“The Curse of Good Behavior and Stellar Grades”
Our son was too respectful of adults, too smart, too socially adept for those behaviors to be ADHD symptoms. That is what the first two doctors told us, but we saw his hidden struggles all too clearly and refused to ignore our eyes — and our hearts.
“I just don’t think he has ADHD,” his pediatrician told us.
Laurie and I walked out of the doctor’s office frustrated. It seemed every other eight-year-old boy in the country had a diagnosis, yet our son was struggling and we felt powerless. On the way to the meeting, Laurie and Isaac went to Target, where she turned her back on him for a second and he promptly annihilated an endcap of shoes.
I mean, seriously. Anyone who’s spent five minutes with our family can see the boy has ants in his pants. He has textbook ADHD with emphasis on hyperactivity. Everywhere we go, he’s the Tasmanian devil. “Quit bumping into everything and everyone!” we tell him. He smiles at us and says, “Ok.” Then runs into a lady in a motorized wheelchair.
And let me tell you, this is not a case of laissez faire parenting. Laurie and I are hardcore. No nonsense. We put up with nothing. The way we see it: ADHD or not, these behaviors aren’t acceptable. Running in the grocery store? Nope. Manically laughing during the pastor’s sermon? Nope. Singing “All the Single Ladies” in the library? Nope. We let go of very little.
The result, to put it humbly, is that he’s a good boy. He has good relations with adults and peers. He never intentionally defies his mother or me. He completes all his school work and makes good grades. We report all of this to his pediatrician and are told he doesn’t see the symptoms.
“He’s very well-behaved and well-adjusted,” he says.
“What about the other ADHD symptoms? The inattentiveness, restlessness, disorganization, chronic forgetfulness, inability to finish tasks, difficulty regulating behavior and complete lack of impulse control? The boy is physically incapable of getting dressed without putting something on backwards.”
“I’d be concerned if he were failing classes,” the doc responds. “Let me know if his grades start to suffer. Otherwise, I’ll see him again next year.”
“Why does it have to come to that?” Laurie and I say to each other in the parking lot on the way out.
So we get a second opinion.
“He’s a character,” we’re told, “and so smart. I don’t think you have anything to worry about.”
We leave the office and hop in the elevator, where Isaac hits all the buttons.
At every parent/teacher conference, we discuss these things with his teachers and guidance counselors. “He’s doing well,” they tell us. “Sure he’s rambunctious, but he’s not a behavior problem.”

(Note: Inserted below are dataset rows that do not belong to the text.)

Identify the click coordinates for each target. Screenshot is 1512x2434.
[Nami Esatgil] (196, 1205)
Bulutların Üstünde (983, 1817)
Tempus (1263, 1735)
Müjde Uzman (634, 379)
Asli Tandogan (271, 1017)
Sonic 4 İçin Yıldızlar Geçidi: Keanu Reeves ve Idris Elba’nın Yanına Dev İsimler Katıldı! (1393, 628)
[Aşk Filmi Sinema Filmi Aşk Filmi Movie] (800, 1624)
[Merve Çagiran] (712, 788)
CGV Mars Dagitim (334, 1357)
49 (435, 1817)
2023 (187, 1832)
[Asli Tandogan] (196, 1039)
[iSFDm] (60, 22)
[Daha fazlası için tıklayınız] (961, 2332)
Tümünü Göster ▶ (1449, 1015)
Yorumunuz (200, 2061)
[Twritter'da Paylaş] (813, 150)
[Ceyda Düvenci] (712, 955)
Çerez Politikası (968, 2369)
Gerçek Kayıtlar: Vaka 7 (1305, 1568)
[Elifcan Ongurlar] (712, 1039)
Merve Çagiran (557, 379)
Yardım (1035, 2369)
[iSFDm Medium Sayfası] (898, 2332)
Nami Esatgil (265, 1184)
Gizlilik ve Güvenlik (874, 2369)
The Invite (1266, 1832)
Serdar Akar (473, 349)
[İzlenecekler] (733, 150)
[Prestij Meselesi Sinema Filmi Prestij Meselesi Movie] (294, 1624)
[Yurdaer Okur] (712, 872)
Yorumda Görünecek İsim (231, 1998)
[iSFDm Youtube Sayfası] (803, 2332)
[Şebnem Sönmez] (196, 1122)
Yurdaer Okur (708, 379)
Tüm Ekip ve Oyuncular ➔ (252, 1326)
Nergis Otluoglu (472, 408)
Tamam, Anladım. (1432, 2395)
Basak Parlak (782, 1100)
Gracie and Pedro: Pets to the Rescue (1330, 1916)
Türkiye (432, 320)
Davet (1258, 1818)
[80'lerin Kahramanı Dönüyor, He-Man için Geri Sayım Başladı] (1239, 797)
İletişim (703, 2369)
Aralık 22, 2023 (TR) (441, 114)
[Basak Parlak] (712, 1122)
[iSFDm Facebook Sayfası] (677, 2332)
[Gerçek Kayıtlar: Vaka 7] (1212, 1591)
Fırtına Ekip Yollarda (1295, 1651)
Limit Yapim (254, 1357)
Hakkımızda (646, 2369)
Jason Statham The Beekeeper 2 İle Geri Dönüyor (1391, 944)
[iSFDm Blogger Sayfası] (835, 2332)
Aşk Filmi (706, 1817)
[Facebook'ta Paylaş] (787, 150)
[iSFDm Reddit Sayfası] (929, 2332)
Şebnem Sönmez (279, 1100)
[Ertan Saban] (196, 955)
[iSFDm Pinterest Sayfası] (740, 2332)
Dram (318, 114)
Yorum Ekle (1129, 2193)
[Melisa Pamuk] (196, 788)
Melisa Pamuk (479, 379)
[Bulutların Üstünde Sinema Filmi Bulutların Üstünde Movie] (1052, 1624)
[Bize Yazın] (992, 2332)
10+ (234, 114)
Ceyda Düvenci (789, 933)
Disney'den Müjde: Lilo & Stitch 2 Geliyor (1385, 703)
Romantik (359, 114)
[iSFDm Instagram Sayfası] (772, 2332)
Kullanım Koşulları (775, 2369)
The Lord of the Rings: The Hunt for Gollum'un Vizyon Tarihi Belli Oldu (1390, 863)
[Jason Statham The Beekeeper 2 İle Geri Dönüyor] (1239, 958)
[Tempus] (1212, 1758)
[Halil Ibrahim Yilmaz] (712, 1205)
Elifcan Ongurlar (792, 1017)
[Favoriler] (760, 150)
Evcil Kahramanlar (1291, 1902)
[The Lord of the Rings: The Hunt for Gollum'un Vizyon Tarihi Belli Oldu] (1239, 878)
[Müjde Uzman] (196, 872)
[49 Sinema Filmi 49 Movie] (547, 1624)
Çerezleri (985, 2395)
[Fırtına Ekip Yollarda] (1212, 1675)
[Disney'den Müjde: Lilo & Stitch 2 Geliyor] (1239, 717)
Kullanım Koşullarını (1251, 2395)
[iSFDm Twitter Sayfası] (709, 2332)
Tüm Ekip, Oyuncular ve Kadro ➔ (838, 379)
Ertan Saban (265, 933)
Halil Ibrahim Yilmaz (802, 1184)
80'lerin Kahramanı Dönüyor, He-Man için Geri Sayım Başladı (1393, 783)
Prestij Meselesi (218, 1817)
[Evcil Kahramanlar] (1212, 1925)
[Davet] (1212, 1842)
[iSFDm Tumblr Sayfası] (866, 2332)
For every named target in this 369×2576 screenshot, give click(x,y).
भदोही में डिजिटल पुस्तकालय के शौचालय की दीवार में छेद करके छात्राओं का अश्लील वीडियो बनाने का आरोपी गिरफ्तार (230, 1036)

Though relieved he does well in school and is well-liked, we have come to realize that these specific teachers either met his needs with a perfect blend of toughness and fairness — or were too distracted by other kids with bigger behavior problems.
Then Isaac started fourth-grade. Ms. London was neither tough nor fair, and was not amused by Isaac’s eccentricities. He consistently came home with red marks on his behavior charts. I began to expect daily calls at 3:20pm from Laurie.
“What happened today?” I ask.
“Same thing as yesterday,” she says. “Same crap he’s been doing since he was two. He has more red days than green this month.”
“Good,” I say. “This is necessary if we’re going to get the diagnosis.”
Unfortunately, I was right. It all came to a head in the spring, during that soul-crushing time between spring break and the end of May when there is no rest. No day off to look forward to. Just twelve weeks of uninterrupted school. It was then that Isaac received three days of in-school suspension.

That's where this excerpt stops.